■ **Problem**: In the forum thread on Azure Data Lake Store, what did most attempts at parallel writes to a single file return?

I've been toying with Azure Data Lake Store and in the documentation Microsoft claims that the system is optimized for low-latency small writes to files. Testing it out I tried to perform a big amount of writes on parallel tasks to a single file, but this method fails in most cases returning a Bad Request. This link https://issues.apache.org/jira/secure/attachment/12445209/appendDesign3.pdf shows that HDFS isn't made to handle concurrent appends on a single file, so I tried a second time using the ConcurrentAppendAsync method found in the API, but although the method doesn't crash, my file's never modified on the store.
Asked
Active
Viewed 1,608 times
1 Answers
3
What you have found out is correct about how parallel writes will work. I am assuming you have already read the documentation of ConcurrentAppendAsync.
So, in your case, did you use the same file for the Webhdfs write test and the ConcurrentAppendAsync? If that's the case, then ConcurrentAppendAsync will not work, as mentioned in the documentation. But you should have got an error in that case.

■ **Supplied data**:
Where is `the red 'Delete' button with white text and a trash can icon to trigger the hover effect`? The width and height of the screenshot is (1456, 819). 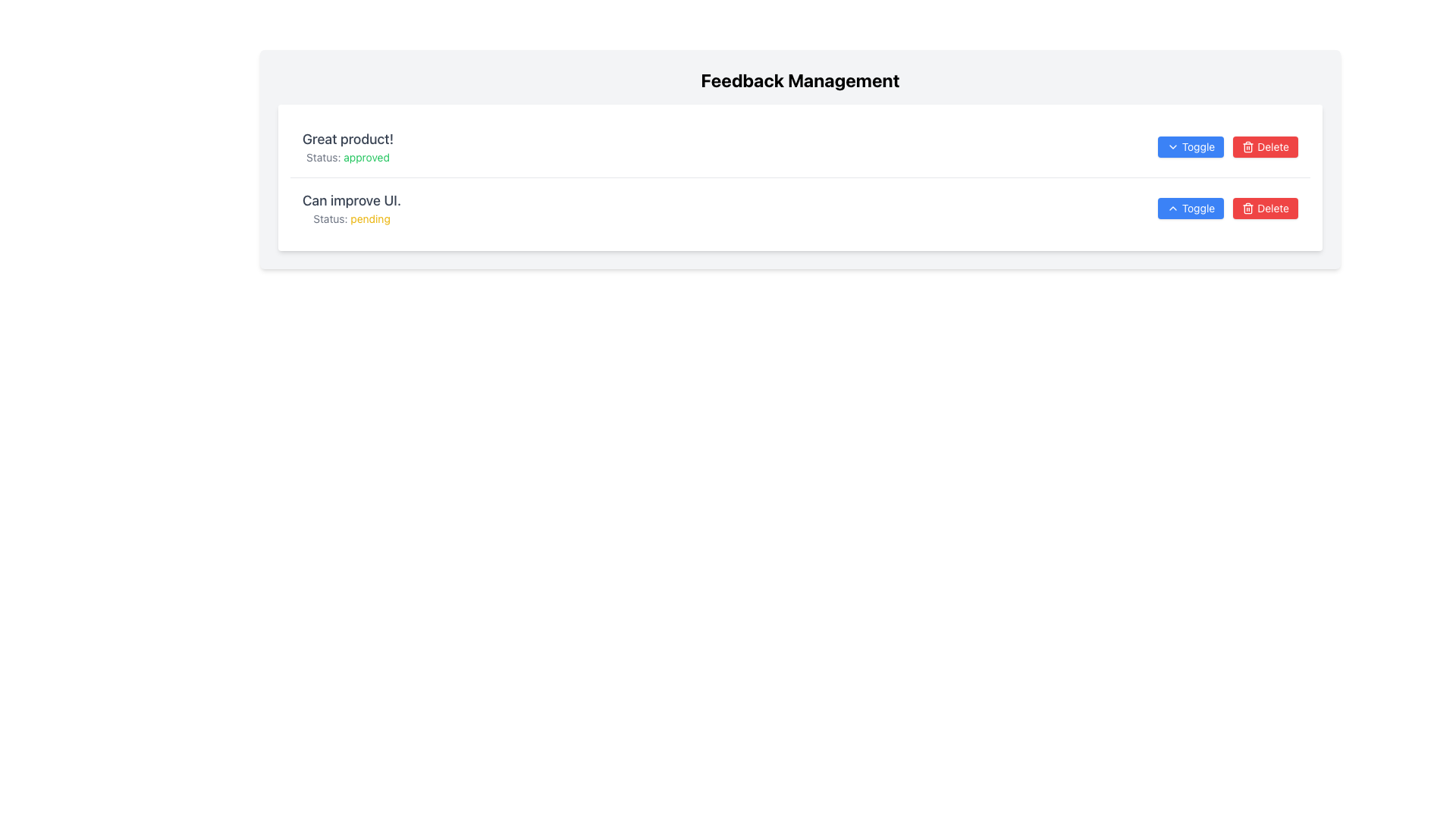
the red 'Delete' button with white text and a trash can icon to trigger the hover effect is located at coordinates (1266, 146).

--

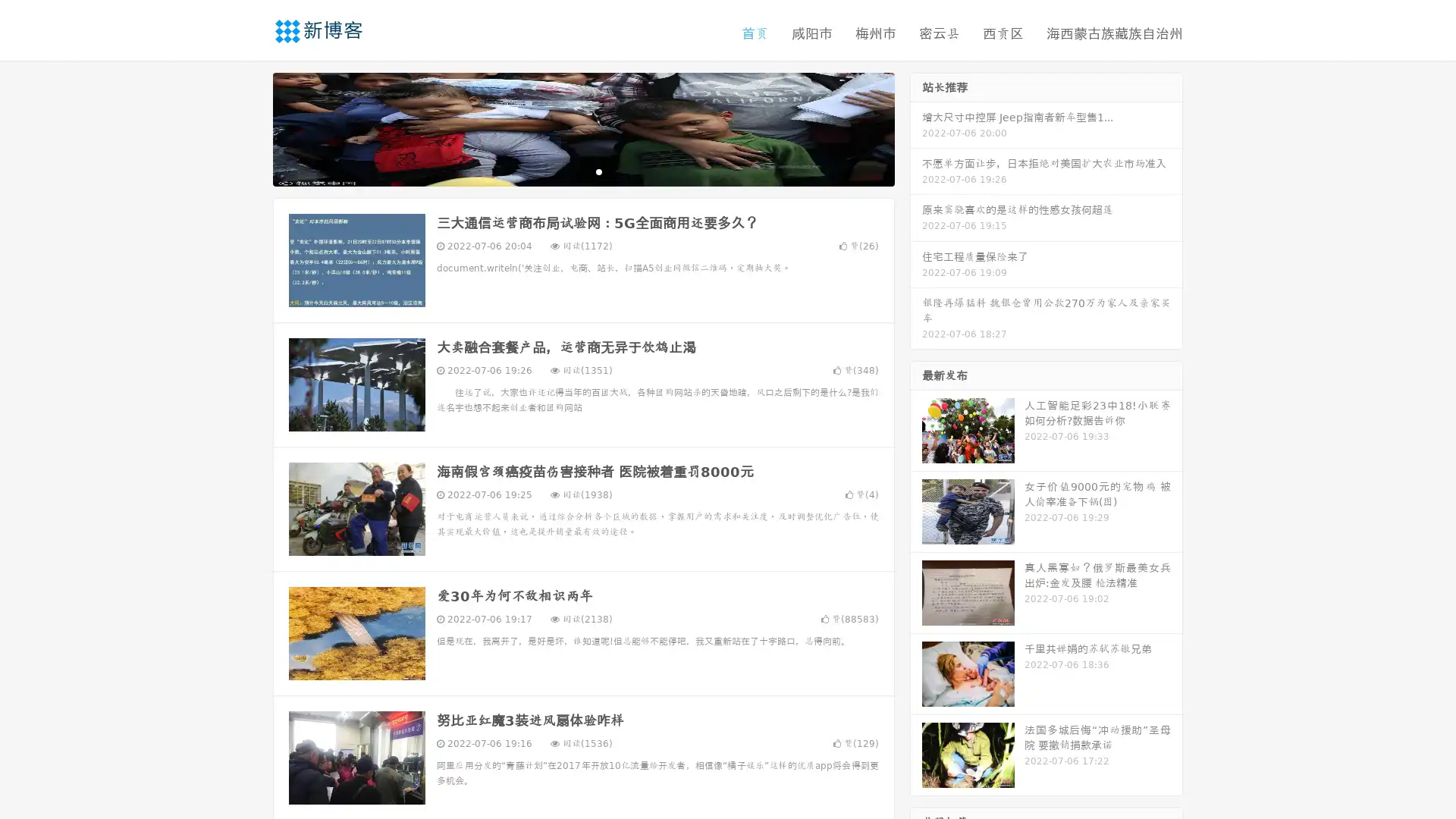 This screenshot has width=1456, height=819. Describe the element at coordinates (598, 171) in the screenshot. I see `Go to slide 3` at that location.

■ **Answer to this task**: A Bad Request.